**TASK INSTRUCTIONS:**
Scan the entries that follow and copy out every line containing "header".

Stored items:
• • • • •
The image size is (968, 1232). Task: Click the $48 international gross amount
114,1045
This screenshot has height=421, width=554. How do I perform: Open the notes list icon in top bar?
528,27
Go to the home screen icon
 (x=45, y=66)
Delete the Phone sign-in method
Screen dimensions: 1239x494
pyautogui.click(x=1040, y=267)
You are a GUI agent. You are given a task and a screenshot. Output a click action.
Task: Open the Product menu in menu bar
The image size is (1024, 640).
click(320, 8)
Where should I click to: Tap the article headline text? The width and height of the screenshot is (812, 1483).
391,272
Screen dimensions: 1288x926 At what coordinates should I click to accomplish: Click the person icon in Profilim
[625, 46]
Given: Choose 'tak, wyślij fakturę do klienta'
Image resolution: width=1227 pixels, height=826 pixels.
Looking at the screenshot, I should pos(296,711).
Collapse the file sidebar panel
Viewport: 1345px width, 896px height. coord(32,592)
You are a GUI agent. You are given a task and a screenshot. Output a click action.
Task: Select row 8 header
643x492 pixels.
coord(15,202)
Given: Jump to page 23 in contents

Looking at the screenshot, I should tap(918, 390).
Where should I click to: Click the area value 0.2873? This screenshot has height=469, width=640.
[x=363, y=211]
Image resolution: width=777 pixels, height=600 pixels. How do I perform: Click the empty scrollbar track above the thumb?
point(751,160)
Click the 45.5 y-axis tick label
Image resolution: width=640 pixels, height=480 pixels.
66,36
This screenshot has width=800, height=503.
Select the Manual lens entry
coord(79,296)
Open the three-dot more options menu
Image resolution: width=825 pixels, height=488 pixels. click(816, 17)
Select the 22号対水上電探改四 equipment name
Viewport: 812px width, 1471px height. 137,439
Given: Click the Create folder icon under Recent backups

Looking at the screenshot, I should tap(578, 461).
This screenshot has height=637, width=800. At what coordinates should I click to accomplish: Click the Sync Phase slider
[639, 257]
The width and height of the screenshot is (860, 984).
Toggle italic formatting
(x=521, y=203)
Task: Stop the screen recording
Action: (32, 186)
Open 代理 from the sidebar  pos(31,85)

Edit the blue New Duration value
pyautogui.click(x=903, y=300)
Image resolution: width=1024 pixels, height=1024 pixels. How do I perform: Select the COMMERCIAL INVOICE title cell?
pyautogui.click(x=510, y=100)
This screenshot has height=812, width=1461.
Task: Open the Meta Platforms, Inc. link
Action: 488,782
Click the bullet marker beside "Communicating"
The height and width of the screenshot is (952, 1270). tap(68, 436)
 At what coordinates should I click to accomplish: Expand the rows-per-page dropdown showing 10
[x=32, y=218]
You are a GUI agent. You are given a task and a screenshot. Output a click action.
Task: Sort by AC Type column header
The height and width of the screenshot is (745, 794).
• • • • •
**OUTPUT OF THE EXERCISE:**
Task: Select row 8 header
Task: Sort by AC Type column header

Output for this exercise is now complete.